**TASK DETAILS:**
Of all the entries below, only the lines from the one with "The image size is (1845, 742)." up to and including the one with "This screenshot has height=891, width=1313." are to be duplicated exactly.

Collected data
━━━━━━

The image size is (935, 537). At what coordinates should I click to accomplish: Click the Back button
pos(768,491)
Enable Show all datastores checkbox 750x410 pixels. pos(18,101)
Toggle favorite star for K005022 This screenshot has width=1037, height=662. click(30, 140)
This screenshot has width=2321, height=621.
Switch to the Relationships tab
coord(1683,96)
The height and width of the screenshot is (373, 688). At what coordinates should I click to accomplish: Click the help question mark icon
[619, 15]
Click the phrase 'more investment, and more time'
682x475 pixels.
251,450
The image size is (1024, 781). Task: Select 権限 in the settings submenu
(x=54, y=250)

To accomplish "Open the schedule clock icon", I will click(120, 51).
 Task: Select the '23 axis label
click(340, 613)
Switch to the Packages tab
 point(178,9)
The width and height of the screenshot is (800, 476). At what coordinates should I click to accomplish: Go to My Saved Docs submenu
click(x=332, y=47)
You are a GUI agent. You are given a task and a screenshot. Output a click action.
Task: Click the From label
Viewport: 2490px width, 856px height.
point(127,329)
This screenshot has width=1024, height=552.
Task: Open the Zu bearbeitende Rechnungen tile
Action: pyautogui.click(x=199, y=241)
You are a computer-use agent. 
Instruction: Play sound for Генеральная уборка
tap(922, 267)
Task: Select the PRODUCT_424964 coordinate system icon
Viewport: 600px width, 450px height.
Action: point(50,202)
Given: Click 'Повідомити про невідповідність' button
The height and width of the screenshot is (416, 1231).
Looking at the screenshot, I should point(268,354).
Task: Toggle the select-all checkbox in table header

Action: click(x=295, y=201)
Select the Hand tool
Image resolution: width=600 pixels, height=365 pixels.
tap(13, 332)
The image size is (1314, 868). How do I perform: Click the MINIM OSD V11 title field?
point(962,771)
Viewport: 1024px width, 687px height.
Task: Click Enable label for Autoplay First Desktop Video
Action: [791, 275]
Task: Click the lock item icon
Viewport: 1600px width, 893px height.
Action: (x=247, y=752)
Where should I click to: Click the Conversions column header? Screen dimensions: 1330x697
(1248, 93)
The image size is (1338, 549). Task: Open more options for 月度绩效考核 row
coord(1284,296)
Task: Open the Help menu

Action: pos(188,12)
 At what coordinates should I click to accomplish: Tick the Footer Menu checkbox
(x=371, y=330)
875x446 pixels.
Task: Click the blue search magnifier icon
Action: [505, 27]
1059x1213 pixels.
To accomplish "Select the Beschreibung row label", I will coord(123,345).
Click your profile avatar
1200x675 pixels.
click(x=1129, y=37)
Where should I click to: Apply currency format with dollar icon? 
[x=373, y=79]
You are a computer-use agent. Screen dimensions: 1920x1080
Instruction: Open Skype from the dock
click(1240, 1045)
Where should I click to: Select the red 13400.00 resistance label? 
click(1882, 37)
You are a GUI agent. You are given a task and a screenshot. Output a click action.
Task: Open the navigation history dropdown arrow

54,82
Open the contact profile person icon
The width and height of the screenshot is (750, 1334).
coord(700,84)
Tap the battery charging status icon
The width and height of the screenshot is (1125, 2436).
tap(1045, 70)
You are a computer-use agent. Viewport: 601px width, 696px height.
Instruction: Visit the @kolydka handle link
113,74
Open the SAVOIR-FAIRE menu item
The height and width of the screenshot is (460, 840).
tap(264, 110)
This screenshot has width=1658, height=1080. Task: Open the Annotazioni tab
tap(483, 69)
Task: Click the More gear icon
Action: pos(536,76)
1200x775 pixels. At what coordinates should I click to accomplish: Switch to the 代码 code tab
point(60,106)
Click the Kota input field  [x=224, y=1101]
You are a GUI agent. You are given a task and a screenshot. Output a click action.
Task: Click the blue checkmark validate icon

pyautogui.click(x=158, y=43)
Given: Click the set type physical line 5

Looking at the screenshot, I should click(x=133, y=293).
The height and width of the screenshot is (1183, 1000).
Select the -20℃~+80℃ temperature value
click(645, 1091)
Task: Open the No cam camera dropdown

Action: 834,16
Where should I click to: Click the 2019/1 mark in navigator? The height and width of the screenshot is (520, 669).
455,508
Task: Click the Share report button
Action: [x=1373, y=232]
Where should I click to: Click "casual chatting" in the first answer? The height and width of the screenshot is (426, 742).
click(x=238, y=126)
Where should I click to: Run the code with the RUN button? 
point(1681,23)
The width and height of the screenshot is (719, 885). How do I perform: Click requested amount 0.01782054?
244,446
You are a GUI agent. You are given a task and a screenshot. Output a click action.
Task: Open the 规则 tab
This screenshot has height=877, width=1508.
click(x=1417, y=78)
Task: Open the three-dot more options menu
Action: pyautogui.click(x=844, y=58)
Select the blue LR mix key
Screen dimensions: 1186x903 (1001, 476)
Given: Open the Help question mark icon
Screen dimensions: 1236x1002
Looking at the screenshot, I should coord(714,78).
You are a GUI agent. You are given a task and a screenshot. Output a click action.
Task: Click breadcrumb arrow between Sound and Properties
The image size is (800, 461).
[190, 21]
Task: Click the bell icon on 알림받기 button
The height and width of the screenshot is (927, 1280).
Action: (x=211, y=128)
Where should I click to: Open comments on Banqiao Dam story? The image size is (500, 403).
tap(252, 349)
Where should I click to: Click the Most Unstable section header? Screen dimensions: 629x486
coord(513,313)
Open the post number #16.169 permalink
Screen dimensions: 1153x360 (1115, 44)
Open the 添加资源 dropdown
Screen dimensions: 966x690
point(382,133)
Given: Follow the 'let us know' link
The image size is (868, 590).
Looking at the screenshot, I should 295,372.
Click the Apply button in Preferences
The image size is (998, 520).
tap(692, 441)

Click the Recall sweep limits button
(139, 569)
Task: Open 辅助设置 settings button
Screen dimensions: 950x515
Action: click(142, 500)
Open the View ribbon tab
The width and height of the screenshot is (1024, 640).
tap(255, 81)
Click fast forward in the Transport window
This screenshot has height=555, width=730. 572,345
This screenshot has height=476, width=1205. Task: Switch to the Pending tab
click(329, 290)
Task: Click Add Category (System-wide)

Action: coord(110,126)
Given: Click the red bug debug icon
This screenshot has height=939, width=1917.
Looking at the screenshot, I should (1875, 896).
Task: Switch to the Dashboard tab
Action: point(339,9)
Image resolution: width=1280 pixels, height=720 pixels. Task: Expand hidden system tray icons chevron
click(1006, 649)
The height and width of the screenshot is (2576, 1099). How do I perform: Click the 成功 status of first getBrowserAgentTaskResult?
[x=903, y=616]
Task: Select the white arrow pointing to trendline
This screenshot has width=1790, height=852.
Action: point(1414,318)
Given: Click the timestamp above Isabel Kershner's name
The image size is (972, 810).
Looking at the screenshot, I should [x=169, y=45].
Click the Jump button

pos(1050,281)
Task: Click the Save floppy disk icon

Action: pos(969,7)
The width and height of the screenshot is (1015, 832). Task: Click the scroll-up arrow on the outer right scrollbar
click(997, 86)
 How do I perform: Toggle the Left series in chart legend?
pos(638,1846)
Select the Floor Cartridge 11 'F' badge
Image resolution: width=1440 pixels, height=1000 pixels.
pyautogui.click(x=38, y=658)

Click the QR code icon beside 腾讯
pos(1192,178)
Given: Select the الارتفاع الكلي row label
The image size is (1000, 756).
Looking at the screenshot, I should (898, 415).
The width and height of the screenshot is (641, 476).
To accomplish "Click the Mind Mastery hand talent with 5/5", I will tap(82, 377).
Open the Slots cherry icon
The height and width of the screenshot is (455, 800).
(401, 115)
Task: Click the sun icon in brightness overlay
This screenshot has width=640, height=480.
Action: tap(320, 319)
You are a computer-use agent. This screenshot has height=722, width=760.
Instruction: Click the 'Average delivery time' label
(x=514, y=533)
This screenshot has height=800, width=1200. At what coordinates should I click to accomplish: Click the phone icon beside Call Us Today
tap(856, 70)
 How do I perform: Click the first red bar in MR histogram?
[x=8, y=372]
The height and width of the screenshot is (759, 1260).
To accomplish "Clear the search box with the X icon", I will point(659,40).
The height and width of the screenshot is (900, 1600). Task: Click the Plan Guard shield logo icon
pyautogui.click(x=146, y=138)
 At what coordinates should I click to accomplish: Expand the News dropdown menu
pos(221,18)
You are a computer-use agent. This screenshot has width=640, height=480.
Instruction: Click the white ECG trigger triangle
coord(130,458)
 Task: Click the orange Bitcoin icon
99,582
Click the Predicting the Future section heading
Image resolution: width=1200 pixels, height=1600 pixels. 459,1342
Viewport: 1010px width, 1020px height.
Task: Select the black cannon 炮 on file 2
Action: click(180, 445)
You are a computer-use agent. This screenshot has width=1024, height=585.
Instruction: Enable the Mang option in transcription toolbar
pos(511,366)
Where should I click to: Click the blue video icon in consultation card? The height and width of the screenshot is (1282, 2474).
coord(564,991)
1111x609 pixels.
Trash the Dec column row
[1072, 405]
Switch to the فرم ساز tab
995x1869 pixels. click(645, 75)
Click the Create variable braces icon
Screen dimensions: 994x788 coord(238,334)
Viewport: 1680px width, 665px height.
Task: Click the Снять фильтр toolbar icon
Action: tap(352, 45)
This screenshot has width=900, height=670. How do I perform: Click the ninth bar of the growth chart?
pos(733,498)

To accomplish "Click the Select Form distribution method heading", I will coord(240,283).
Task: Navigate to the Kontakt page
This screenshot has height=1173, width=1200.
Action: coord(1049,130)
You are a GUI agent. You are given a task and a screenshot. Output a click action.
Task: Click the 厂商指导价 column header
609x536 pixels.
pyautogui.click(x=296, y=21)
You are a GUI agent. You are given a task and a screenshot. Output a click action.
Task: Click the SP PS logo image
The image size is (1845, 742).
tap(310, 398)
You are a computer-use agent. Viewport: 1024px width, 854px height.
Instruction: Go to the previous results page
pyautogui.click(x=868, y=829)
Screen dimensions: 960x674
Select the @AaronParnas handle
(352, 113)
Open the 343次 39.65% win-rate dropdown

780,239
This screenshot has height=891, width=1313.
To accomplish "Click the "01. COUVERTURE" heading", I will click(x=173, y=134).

━━━━━━

**SOLVED PROBLEM:**
The image size is (1845, 742).
tap(310, 398)
You are a computer-use agent. Viewport: 1024px width, 854px height.
Instruction: Go to the previous results page
pyautogui.click(x=868, y=829)
Screen dimensions: 960x674
Select the @AaronParnas handle
(352, 113)
Open the 343次 39.65% win-rate dropdown

780,239
This screenshot has height=891, width=1313.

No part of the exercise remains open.